砂の中から現れたのは、錆びた短剣を持った無数の骸骨だった。
「もしかして……コロシアムの闘士(ウォリアー)?」
ウォリアー。
以前アーサーから聞いたことがある。
それは王国の歴史の闇。
永く平和が続くと、人は飢える。血に。
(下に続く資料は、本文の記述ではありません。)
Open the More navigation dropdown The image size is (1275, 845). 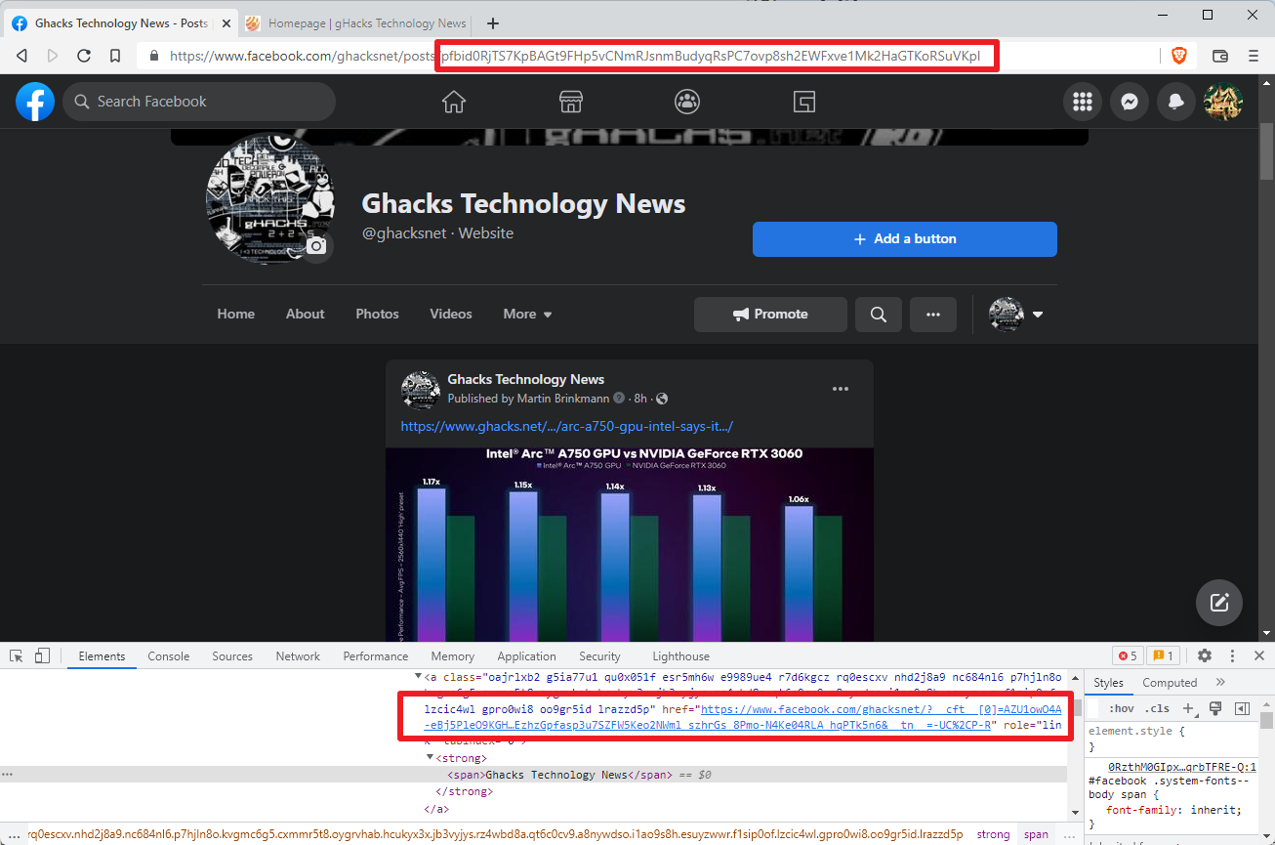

そして闘争に。
人々の心に潜む残虐性は、乱世では戦によって、平和な世においては娯楽によって満たされる。
娯楽とは、血の滴る見世物。
三度にわたる東征の合間、戦間期において人の闘争心を癒やしたのは、見世物としての決闘だった。
かつて王国における身分制度の中で最下級に属していた奴隷達、その一部の者は闘士(ウォリアー)と呼ばれ、決闘により民の心の渇きを満たす為にのみ存在していた。
彼らはコロシアムの衆目の中、盾や防具を持たず短剣のみを用いていずれかが死ぬまで闘うのだ。
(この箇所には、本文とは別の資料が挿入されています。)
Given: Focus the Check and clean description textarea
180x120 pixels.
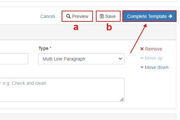Looking at the screenshot, I should [62, 90].
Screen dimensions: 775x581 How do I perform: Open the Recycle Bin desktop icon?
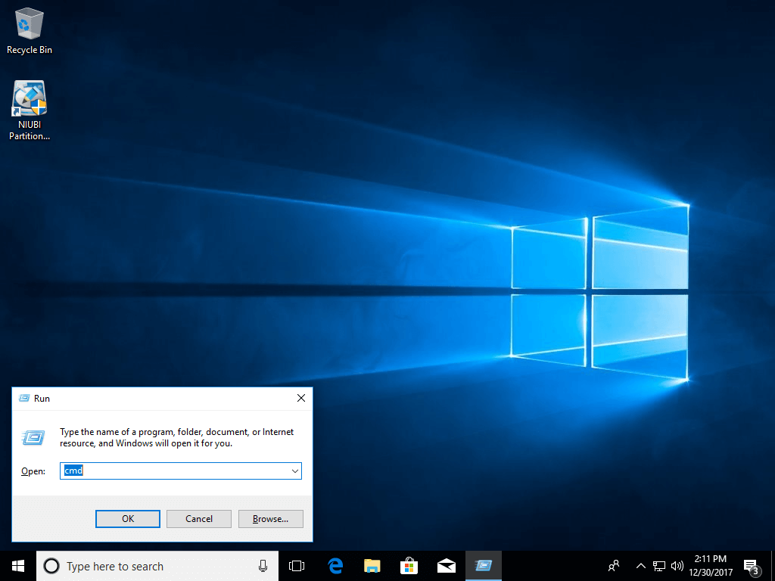click(30, 30)
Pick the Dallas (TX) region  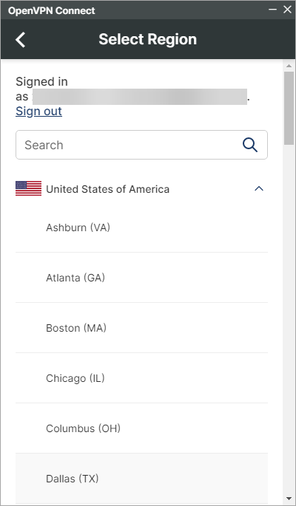coord(141,478)
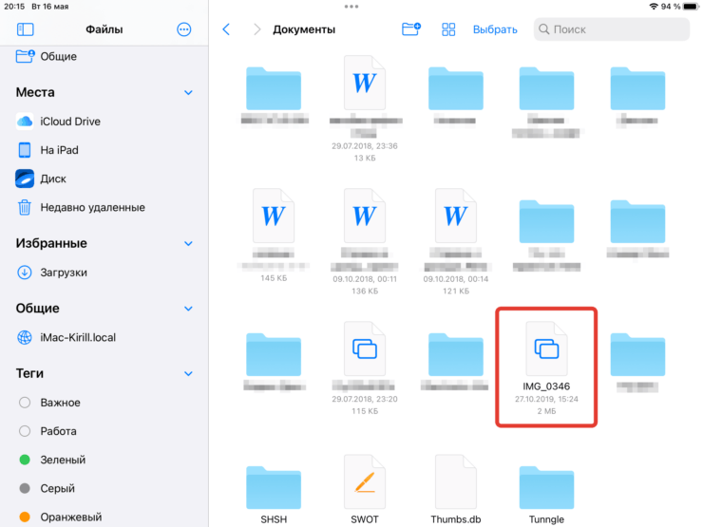Viewport: 703px width, 527px height.
Task: Open the sidebar more options ellipsis
Action: (184, 29)
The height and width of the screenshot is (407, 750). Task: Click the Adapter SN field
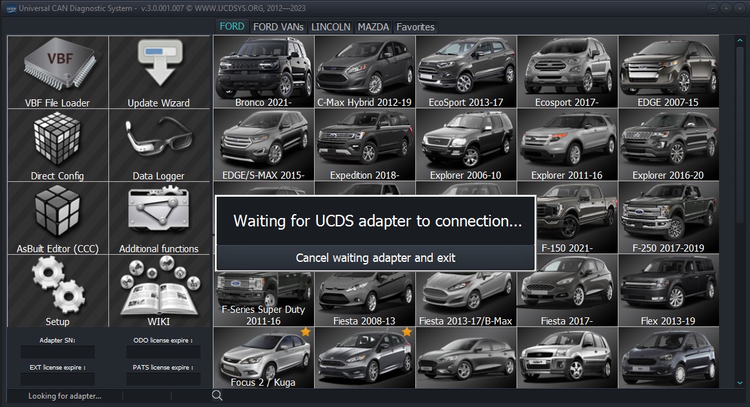[57, 352]
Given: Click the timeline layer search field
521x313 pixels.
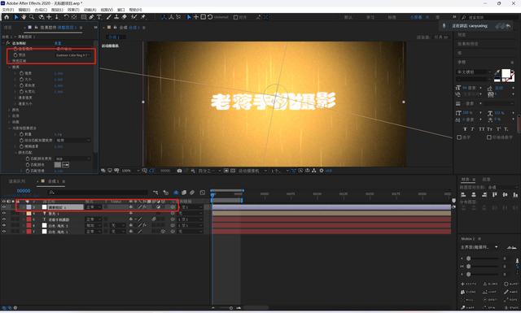Looking at the screenshot, I should (x=98, y=192).
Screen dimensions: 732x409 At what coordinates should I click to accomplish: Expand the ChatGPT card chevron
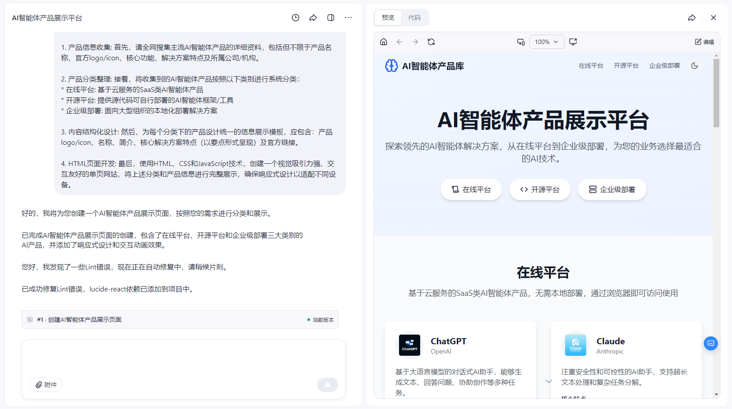click(x=548, y=381)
この血塗られた娯楽は、第3次東征の開始される8年前、つまりアーサーが産まれた年まで続けられていた。
今、再び彼らに魔物としての生を与えたのは、彼ら自身の怨念か、それとも決闘を渇望する人々の残虐な心か……。
「くそっ……!
早めに片を付けよう!
一体一体はそんなに強くない!」
砂から這い上がる亡者共を蹴散らしながらアーサーが双剣を振るう。
だが数が多い。
既に50体ほどの骸骨が闘技フロアから観客席になだれ込み、私達を囲んでいる。
ジャックの水の刃とメリールルの爪、そして私の楔が闘士達を薙ぎ払うが、まだ退路を確保するには至っていない。
「おいおい……やべーんじゃねえかこれ……!
戦闘が長引くとアイツが……」
「上に逃げよう!
みんな、アタシに掴まって! 飛ぶよ!!」
そう言ってメリールルが一度地面に屈んだ。
「見つからないように……。
腕だって出来たんだ……背中……背中……」
独り言を呟くメリールルの背中に光の輪が2つ浮かび上がる。
次の瞬間、彼女の背中から、氷龍の大きな翼が広がった。
翼の部分龍化だ。
「早く!!」
3人が一斉にメリールルの腕と足にしがみつく。
メリールルは力を溜めた後、一気に空へ上昇した。
闘士達から離れ、5メートルほど上空に浮かび上がった後、メリールルはコロシアムの壁越しに見える天楼に向けて飛んだ。
私達に向けて剣を振り続ける亡者達の絨毯を這うように低空飛行を続ける。
「このままコロシアムの外壁を越えて王宮に直行するよ!?」
「うん! おねがい!」
コロシアムの外壁が近付く。
メリールルは壁の高さまで上昇し、ついに外壁を越えた。
視界が開ける。
コロシアムの外壁の先。
そこで待っていたのは、醜い肉の塊――裁定者だった。